The cloud makes what was originally a capital expense — all that machinery — into a variable expense that can be altered as business requirements change. The costs and management overhead that needed to go towards running servers can now all be someone else’s problem: Hamilton’s. Bringing all those costs down can now be their specialty, rather than being spread onto all kinds of non-specialist companies that are never going to be capable of devoting as much focus to the problem as AWS is.
- Capital costs don’t block business formation anymore.
- There’s no longer any need to over-buy server capacity.
- It transfers capital expense (new server equipment) to variable expense (cloud fees).
- It allows companies to apply capital to business investments rather than infrastructure.
"When we started AWS, I figured we would be growing at about an Amazon.com in the year 2000 every month and if that was true, I thought it would be an impressive number. I was wrong; we’re doing that every day. That means just today (one 24 hour period) we roll enough gear into data centers to support Amazon.com in the year 2000. We’ll do it again tomorrow, and then we’ll do it the next day and the next day."
The Amazon cloud also allows for an entirely different kind of redundancy.
"Most companies approach redundancy by putting one data center in Phoenix and one data center in New York and if there’s a failure, then all the smart people get together when Phoenix is down, 'Should we fail over to New York? If we fail over to New York we lose data, that’s tough. But if we don’t fail over to New York, we lose availability.' All the smartest guys think hard and say, 'Is it going to be down for an hour or a week?' We guess and we guess wrong every time. The think it’s always going to be up in an hour and never is, so we lose availability."
Amazon solves this problem by creating what they call “Availability Zones.” Each availability zone is in fact a data center. The way they get redundancy and reliability is to run a workload in multiple data centers in the same region. So, as a company, you should choose your region to get close to your customers and once you make that decision, you replicate within the same region.

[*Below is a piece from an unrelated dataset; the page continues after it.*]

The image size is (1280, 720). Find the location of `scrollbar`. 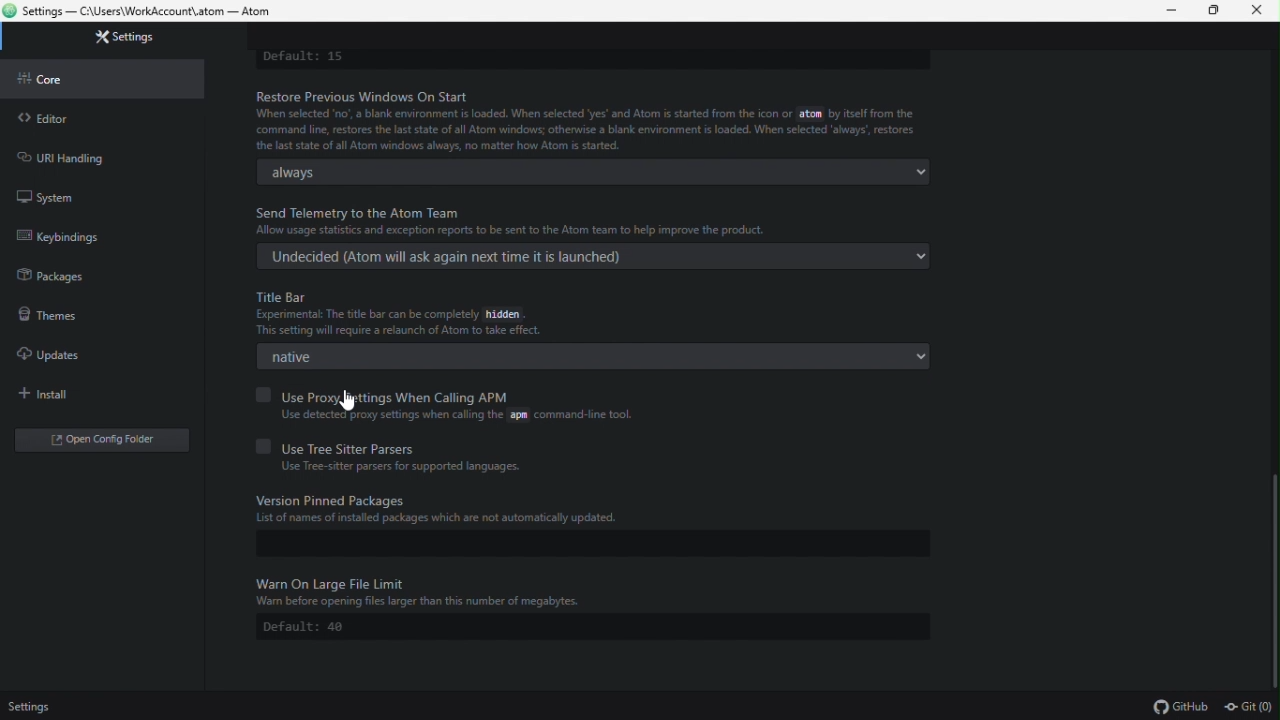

There Are Still Similar Opportunities For AWS-Style Innovation
During Hamilton’s presentation at the First Round CTO Summit in October 2012, he teed up some of the other industries he sees as bound to 1980s and 1990s enterprise orthodoxy.
There are tons of startup opportunities that are circling around networking right now. It’s hard for the big players to fundamentally change the way they conduct their business and still maintain 80% margins.
The issues associated with the people whose job it is to stare at those spreadsheets are quite different from the ones that technologists are capable of solving. Accountants are unlikely to develop solutions to hard technological problems, but technologists are unlikely to hunt for the problems that the numbers are screaming out to be solved. Bean-counters are rarely innovative. But those beans that they count can be valuable indicators for entrepreneurs to discover advantages in.
Hamilton considers software-defined networking to be a promising field for this reason.
Another area that he sees as relatively stagnant is in data storage. Hard drives are taking the former place of tape drives in technology infrastructure, and are increasingly being replaced by flash drives, which are becoming more reliable and cheaper over time.
Finding areas where customers are paying too much for a service and then tinkering with ways to reduce those costs with relentless drive seems to have worked for AWS. The opportunity to build a billion-dollar business is likely lurking in the under-scrutinized cells of a spreadsheet somewhere. The typical human response to an ordinary practice — like handing over egregious profits to a vendor that’s been earning massive profits using ossified methods for close to a generation — is to accept it. By just refusing to believe that what’s been so is always going to be so, paths to opportunity can reveal themselves.